Global capitalism’s ferocious appetite can’t help but consume our commons.  It’s the nature of the beast.  Our sky, the public domain, publicly funded research, traditional indigenous knowledge, social security, public lands, even the Internet is fair game for unchecked global capitalism, a lion whose metabolism needs gazelles to survive.  It’s not that capitalism is innately evil.  In fact, it is good.  It simply needs to be held in balance by robust protection of our commons.  To extend the metaphor, if we run out of gazelles, the entire system collapses.  Unchecked capitalism is unsustainable.

Two generations of worldwide free-market triumphalism has conditioned us to prioritize private property rights over commons rights, so it is hard to see that our commons are under attack, much less that common wealth makes our private wealth possible.  One of the world’s richest men, Warren Buffett, made the point eloquently in the book I Didn’t Do it Alone: “I personally think that society is responsible for a very significant percentage of what I’ve earned.”  He refers to all kinds of commons, from our transportation system to schools to the stock exchanges themselves.  Commons are everywhere, yet often invisible.  Our imperative is to make commons visible.

This is urgent work.  Our commons are under attack.
In Nepal 8 million people depend on nearly 50% of the land held in commons for their survival.  Similar circumstances exist in Liberia, Afghanastan, Sudan and other less developed countries.  All in all land commons support 2 billion of the poorest people on earth. Capitalist adventurers who aim to exploit the timber, minerals, oil, fisheries, wildlife, and water threaten these ancient commons.

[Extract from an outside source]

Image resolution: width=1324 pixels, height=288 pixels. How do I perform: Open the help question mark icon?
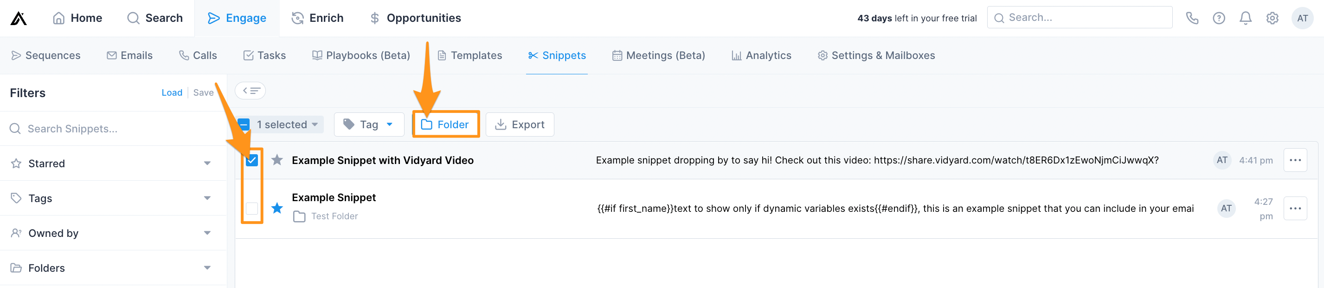coord(1219,18)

Private development, often with the support of tyrannical governments, are destroying indigenous communities at a pace that threatens to destroy up to 90% of the world’s languages by the end of the 21st century, obliterating precious cultures and a wealth of traditional knowledge along with them.  Much of what we know about plant species, biodiversity, and the medicinal benefits of certain plants comes from indigenous people’s traditional knowledge stored in obscure languages. Pharmaceutical companies know this, routinely patenting such knowledge and species then, ironically, enclosing those healing powers from the people who discovered and freely shared them in the first place.

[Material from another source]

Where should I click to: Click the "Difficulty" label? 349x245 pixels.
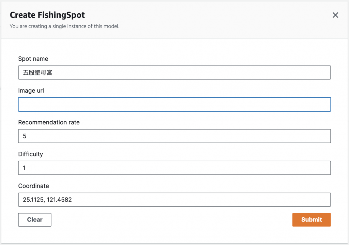click(x=30, y=154)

In just the last decade global corporations have privatized water supplies, draining critical aquifers in Fiji, the United States and Canada, while creating an artificial scarcity of a common resource, mostly to support the 8.8 billion-gallon bottled water industry.  Bottled water is a double catastrophe, consuming 1.5 million barrels of oil for plastic bottles, and more to ship them.  The great majority of the bottles contribute to the 3900 million pounds of un-recycled plastic that piles up in landfills and swirls amid a floating dump in the north Pacific Ocean, estimated to be more than twice the size of Texas.

On dry land Monsanto undermines the common practice of cultivating and saving seeds by monopolizing the seed market and cajoling farmers to sign exclusive contracts to use Monsanto’s genetically modified “terminator” seeds that “turn off” (don’t germinate) after a single season and require Monsanto’s pest control products.  Monsanto seeks and sues farmers who grow their seeds without a contract, even when wind carries their seeds into unsigned farmers’ fields.  Monsanto’s intervention into traditional farming practice is so dire in parts of India that some commit suicide rather than comply and face destitution.  From America’s giveaway of public lands to mineral mining companies to  China’s proliferation of coal plants, the forces of privatization are consuming our natural commons.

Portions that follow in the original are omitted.